Questo uso del folk come veicolo religioso o esoterico fa della colonna sonora un’opera neopagana ante-litteram, perfettamente inserita nel movimento folk horror che avrebbe influenzato film, musica e letteratura nei decenni a venire.
Ed il suono infatti, è il film
A differenza della maggior parte delle colonne sonore, qui la musica non accompagna: è parte integrante del racconto. I personaggi cantano realmente nel film, le canzoni sono rituali, inni, seduzioni. La musica è il linguaggio dell’isola, ma il sergente Howie (a differenza dello spettatore) non lo capisce.
Qui siamo nel pantheon del folk britannico: inserita nella mappa del folk revival, l’opera di Paul Giovanni rappresenta un polo oscuro e rituale rispetto a colleghi come Fairport Convention, Steeleye Span o Pentangle.
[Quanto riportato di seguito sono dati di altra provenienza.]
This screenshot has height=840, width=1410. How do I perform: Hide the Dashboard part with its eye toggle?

Se questi ultimi riscoprivano e modernizzavano la tradizione, The Wicker Man la trasfigurava, restituendole un potere arcaico e ancestrale, più vicino alla stregoneria che alla nostalgia.
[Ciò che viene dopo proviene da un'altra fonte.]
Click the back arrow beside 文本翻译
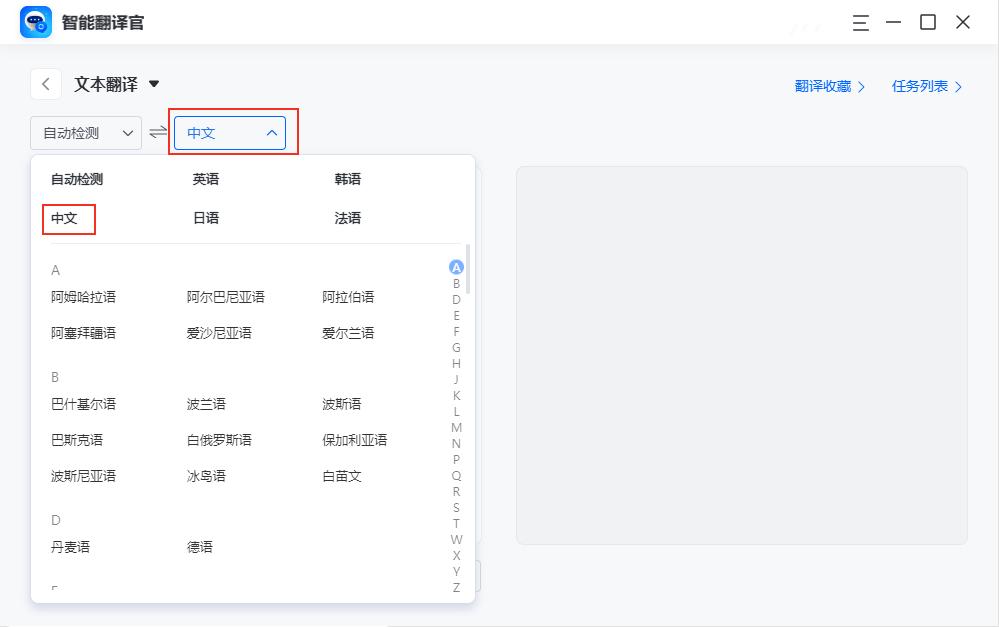999x627 pixels. [45, 84]
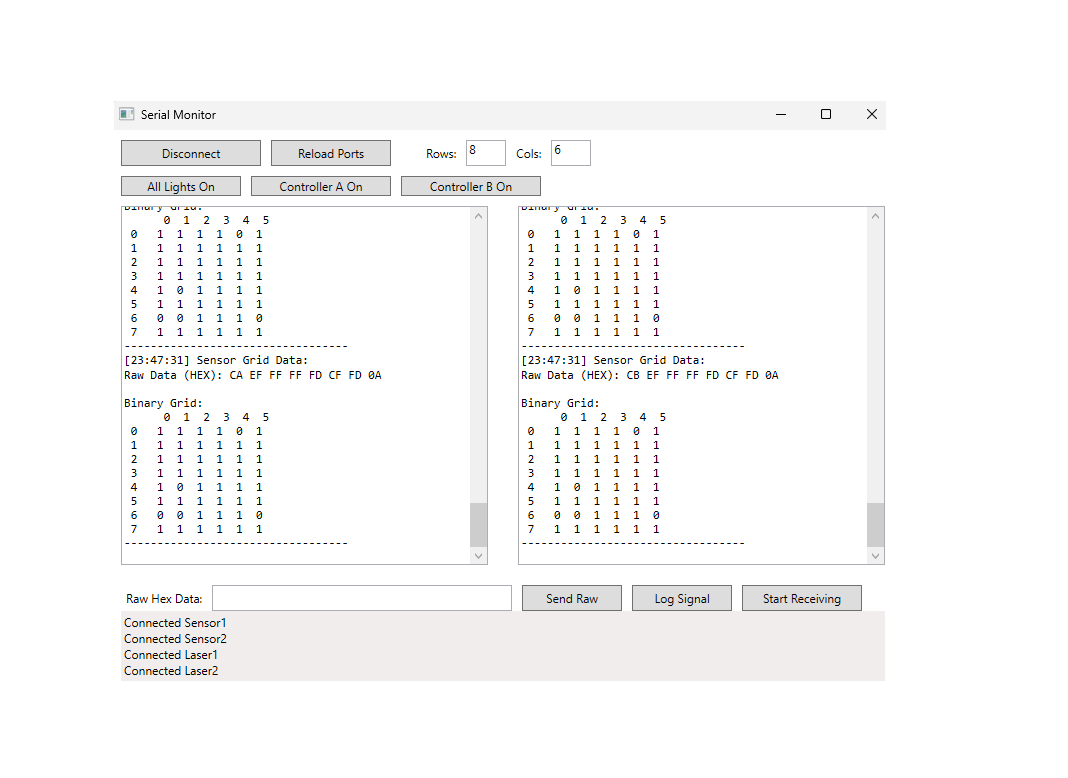Click the Disconnect button

click(x=190, y=153)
Non a caso, negli anni successivi, il disco è stato venerato da scene neofolk, dark ambient, witch folk e da cineasti e musicisti in cerca di un’estetica spirituale antica e inquietante (pensiamo a Midsommar di Ari Aster, o a Hexvessel e Forest Swords).
Perché ascoltarlo oggi?
Perché è un viaggio. Perché ci ricorda che la tradizione non è solo memoria, ma potere. E perché in un mondo che ha paura del silenzio, questo disco riesce a far tremare con una nenia di tre note, un flauto e un canto sussurrato da dietro una porta chiusa.
Ascoltatelo come si legge un libro proibito. E ricordate: il sole di maggio è più pericoloso di quanto sembri.
Disponibile in ristampa su Trunk Records (2002) e in diverse edizioni limitate su vinile. Ed è su tutte le piattaforme streaming — anche se la versione completa resta un culto per pochi.